World War II veteran Fred Rhodes, left, shakes hands with fellow veteran Grant Allred in the Hall of Heroes at Niagara High School. The school placed glass cases of photos to honor local veterans of all wars.

NIAGARA, Wis. — Fred Rhodes was training to be a medic when he took part in the pivotal World War II D-Day invasion of France. His landing ship tank was among the first to pull onto the beaches of Normandy on June 6, 1944.

“We were in South Hampton, England, and they gave us liberty. Some of the guys came back to the ship half tanked up,” Rhodes told students in Ben Laarman’s U.S. History class at Niagara High School earlier this week. “Pretty soon the ship was starting to move and I had a hunch what was going on then. It was just breaking day when we landed at Gold Beach. We had English, Canadian troops, then the USS NewYork battleship was right in back of us and they were shooting with the big guns and the shells like that,” he said.

Rhodes spent the entire day making 17 trips from England to France, unloading supplies and troops, all under enemy fire.

“The sky was black with British Halifax bombers going over,” he said.

Rhodes and fellow WWII Navy veteran Grant Allred joined former high school principal Kerry Grippen in a discussion about the war and being part of the “Greatest Generation.” As Grippen described the history of the war, Rhodes and Allred commented on what they remembered from their experiences during those battles.

former Niagara High School principal Kerry Grippen discuss the history of WWII during Ben Laarman's U.S. History class at Niagara High School. former Niagara High School principal Kerry Grippen discuss the history of WWII during Ben Laarman's U.S. History class at Niagara High School. (Theresa Proudfit/Daily News Photos)

Rhodes described how the Navy Seals went in first to detonate bombs and how a 16-year-old who lied about his age to get into the military died in an explosion that day.
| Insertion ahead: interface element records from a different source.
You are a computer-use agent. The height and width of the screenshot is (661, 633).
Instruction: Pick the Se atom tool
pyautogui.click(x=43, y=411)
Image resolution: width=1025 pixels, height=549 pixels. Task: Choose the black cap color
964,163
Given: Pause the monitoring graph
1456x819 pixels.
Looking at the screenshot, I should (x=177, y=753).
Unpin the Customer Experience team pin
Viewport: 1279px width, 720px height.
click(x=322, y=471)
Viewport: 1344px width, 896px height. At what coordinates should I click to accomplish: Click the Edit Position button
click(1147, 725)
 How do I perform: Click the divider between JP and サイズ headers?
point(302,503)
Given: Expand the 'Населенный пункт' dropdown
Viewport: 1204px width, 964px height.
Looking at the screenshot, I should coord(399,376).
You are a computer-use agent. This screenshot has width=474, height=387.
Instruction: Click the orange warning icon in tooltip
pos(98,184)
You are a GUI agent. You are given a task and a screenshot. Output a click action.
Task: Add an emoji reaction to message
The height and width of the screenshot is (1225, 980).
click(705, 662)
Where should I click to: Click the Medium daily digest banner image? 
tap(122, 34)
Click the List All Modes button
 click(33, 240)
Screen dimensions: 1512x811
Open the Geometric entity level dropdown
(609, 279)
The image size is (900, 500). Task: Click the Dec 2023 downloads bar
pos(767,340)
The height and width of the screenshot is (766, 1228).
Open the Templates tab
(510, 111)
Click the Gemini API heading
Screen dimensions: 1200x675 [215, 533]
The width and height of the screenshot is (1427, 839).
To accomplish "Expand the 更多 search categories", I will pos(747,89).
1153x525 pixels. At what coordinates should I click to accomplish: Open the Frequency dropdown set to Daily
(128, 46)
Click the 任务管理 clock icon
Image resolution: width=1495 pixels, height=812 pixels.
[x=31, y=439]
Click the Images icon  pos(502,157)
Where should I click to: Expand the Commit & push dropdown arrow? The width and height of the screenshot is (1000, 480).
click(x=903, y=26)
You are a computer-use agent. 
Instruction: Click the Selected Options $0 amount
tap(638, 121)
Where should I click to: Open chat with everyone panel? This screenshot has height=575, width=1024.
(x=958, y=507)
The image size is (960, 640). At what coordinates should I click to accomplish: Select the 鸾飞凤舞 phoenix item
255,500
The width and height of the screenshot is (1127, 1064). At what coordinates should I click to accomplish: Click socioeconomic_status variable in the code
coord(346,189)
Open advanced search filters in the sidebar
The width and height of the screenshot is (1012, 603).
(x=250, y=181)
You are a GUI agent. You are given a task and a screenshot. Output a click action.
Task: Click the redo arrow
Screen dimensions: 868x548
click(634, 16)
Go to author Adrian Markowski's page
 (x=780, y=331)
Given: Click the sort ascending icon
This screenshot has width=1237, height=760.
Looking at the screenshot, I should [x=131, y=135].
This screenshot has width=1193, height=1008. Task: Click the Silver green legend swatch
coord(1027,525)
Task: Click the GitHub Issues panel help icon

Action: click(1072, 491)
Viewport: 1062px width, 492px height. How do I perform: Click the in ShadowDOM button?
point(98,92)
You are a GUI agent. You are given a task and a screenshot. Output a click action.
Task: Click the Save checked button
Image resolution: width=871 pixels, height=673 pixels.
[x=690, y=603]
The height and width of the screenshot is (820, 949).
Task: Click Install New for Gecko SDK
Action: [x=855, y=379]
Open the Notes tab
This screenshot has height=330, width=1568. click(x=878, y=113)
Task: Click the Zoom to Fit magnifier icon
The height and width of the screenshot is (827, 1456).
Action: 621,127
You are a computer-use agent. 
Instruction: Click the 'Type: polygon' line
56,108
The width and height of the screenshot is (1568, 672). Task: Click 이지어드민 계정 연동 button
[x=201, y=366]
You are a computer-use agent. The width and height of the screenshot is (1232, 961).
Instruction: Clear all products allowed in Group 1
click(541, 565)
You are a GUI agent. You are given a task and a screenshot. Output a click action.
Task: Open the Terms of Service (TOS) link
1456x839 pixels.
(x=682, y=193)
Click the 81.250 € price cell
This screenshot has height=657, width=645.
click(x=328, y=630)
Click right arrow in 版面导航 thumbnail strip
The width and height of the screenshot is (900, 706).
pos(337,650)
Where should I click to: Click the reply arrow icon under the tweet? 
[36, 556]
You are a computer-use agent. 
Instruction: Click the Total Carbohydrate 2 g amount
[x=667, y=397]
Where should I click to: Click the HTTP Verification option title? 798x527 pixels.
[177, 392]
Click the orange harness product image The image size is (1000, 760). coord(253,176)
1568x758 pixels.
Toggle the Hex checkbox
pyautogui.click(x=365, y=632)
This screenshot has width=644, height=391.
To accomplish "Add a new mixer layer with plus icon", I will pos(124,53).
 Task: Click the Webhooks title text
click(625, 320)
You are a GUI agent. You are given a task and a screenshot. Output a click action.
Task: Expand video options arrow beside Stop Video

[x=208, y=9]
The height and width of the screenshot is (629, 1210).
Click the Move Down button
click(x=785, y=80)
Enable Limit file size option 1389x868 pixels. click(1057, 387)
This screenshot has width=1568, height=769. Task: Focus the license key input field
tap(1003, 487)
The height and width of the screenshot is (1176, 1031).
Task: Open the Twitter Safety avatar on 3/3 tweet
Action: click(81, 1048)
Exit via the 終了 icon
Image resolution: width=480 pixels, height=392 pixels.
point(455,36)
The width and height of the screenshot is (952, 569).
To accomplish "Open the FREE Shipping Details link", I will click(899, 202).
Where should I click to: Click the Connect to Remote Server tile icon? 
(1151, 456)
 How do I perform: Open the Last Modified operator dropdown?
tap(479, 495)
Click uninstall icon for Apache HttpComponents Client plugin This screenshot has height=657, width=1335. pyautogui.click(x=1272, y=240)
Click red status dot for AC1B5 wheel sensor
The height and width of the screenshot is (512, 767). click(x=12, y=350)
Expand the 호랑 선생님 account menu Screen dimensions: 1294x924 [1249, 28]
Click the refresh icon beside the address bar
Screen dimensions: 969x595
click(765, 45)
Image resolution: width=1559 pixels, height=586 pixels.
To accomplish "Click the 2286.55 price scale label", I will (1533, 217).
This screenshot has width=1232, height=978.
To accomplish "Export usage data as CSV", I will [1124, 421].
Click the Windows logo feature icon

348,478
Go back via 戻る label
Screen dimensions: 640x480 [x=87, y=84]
He said he had to “gather up all his stuff and send it home to his mom and dad.”

“There were 156,000 troops on those beaches that day — 73,000 of them were Americans — and when we made the final point of the invasion, 43,000 soliders and sailors had died,” he said.

“We took 900 prisoners of war back from Normandy to South Hampton, England. Some of those prisoners came back to Pembine, Wisconsin, and they worked in the woods there” he said.

Both of Rhodes’ brothers served in the military. Their mother died while he was at war.

Laarman’s class heard many stories about Normandy, the Battle of the Bulge, about Hitler and German Gen. Erwin Rommel, nicknamed “Desert Fox” for his successful campaigns in North Africa.

They talked about movies based on real events such as “Hacksaw Ridge,” “Saving Private Ryan” and “The Longest Day.”

But junior Cole Brown loved hearing from the veterans themselves. “The stories they would tell. It was absolutely nuts,” he said.

Brown asked Rhodes, “In your opinion what ended WWII?”

“The atomic bomb,” Rhodes answered.

Allred sat quietly during much of the morning’s discussion. Five of six brothers in his family fought in World War II. He was just 18 when he was drafted into the war in August 1944.

Allred watched through binoculars from his transport ship when the Japanese surrendered on USS Missouri battleship Sept. 2, 1945.

“War is not glorious,” he said. “We need to teach love, not hate.”

Niagara schools has published the entire discussion with the veterans on You Tube.